[begin SELECTED PASSAGE]
Monday, June 4, 2012 by Elizabeth Pagano

The Planning Commission unequivocally shot down a rezoning request from Polvos Mexican Restaurant this past week, voting 9-0 to deny its request to build a driveway to access off-site restaurant parking.

 

Polvos, at 2004 South 1st Street, wanted to rezone 723 square feet of a lot at 603 West Johanna Street to a Neighborhood Office (NO) to construct a private driveway that would connect an alley to a parking lot.

 

Polvos owner, Oscar Linares, owns the house located at 603 West Johanna Street and is proposing to use his for off-site parking, much to the dismay of neighbors. Though the house is commercially-zoned, parking would require access through a single-family residential neighborhood, which is not permitted under code.  

 

“I don’t even understand how the lot that they are using for the parking, or they would aspire to use for the parking, could possibly be compatibly zoned next to other single-family properties….This is just egregious,” Commissioner Saundra Kirk said.

 

Mark Cathcart, who owns the property next door, joined many of his neighbors in opposing the driveway, saying that when he purchased his house, Linares’ at 603 West Johanna was fenced off from the restaurant. Also, there was a double line of trees between the two properties that has since been removed.

 

“That property now is completely open,” Cathcart said. “It’s already being used for parking. It’s being used as a dump, for commercial storage. They clean out the grills from the restaurant in the backyard. They wash the fat from the grills straight across the residential property, down its driveway, into the drains that drain straight into the creek.”

 

David Hartman, a partner at Smith, Robertson, Elliot Glen Klein & Douglas, L.L.P., represented the property owner immediately west of the proposed parking. He told the commission that the neighborhood plan specifically identifies restricting to the “maximize extent allowed by law” parking at the intersection of South First and Johanna, saying that “parking variance requests within this area should be given maximum scrutiny.”

 

Hartman told the commission that there was an off-site parking plan in process, with no staff comments indicating the driveway or rezoning was necessary. “This will get approved without this rezoning.”

 

“That’s absolutely correct,” said Phil Moncada of Moncada Consulting, who was representing Polvos. “But that means we’d have to come back and try to modify the parking on that existing lot to meet transportation requirements. The reason we were proposing to it this way is that we thought it would be the most safe, practical way, to gain additional parking directly adjacent to the restaurant.”

 

But Cathcart said: “It really is just completely ridiculous that they have asked to do this. In 2007, the applicant bought the house. They extended it without the planning commission (approval). At that point, I started to complain. I phoned 311 numerous times. But in general, my complaints were never about the restaurant itself.”

 

Cathcart added that he initially had no problems with the outdoor patio, either, but that has recently changed. “It’s only as they’ve tried to extend it without any permission that I’ve started complaining about that,” said Cathcart who told the board that at some point last year the restaurant had added 38 additional seats on the patio “without any attempt to get permission.”

 

Moncada told the commission that the restaurant needed additional parking to address a code-compliance issue that “deals with the outdoor patio that’s existing out there.”

 

“It was actually constructed over 10 years ago by a previous tenet that used to run a restaurant there called Seis Salsas. We’re just trying to come back into compliance,” Moncada said.

 

Though the deck itself was not in question at the commission, commissioners could not help expressing disbelief at Moncada’s claim that the current patio was the creation of a previous restaurant.

 

“I patronize that restaurant and I do recall that deck extension is very recent, and Polvos has been there for many years now. So it is a Polvos’ creation, and they’re extending their restaurant capacity with no parking,” Kirk said. “This is not the right solution.”
[end SELECTED PASSAGE]
[begin ENTRIES SHOWN]
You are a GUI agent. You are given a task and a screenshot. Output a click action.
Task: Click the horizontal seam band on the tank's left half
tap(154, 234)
[end ENTRIES SHOWN]
[begin ENTRIES SHOWN]
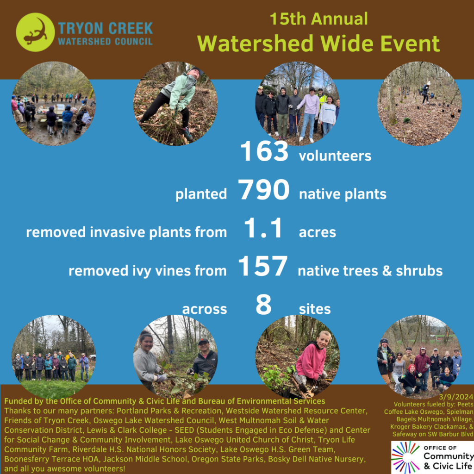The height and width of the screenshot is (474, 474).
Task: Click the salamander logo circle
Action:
[end ENTRIES SHOWN]
[PROMPT 1] Write out the part of the Polvos rezoning article from "Mark Cathcart, who" up to and including "since been removed.".
[PROMPT 2] Sum up the Polvos rezoning article in two sentences.
[PROMPT 3] List every person in the Polvos rezoning article whose own words are given in quotation marks.

[RIGHT ANSWER 1]
Mark Cathcart, who owns the property next door, joined many of his neighbors in opposing the driveway, saying that when he purchased his house, Linares’ at 603 West Johanna was fenced off from the restaurant. Also, there was a double line of trees between the two properties that has since been removed.

[RIGHT ANSWER 2] The Planning Commission voted 9-0 to deny Polvos Mexican Restaurant's request to rezone part of a lot at 603 West Johanna Street so it could build a driveway to off-site parking. Neighbors, including Mark Cathcart, opposed the driveway, and commissioners doubted the restaurant's claim that its current patio had been built by a previous tenant.

[RIGHT ANSWER 3]
Saundra Kirk
Mark Cathcart
David Hartman
Phil Moncada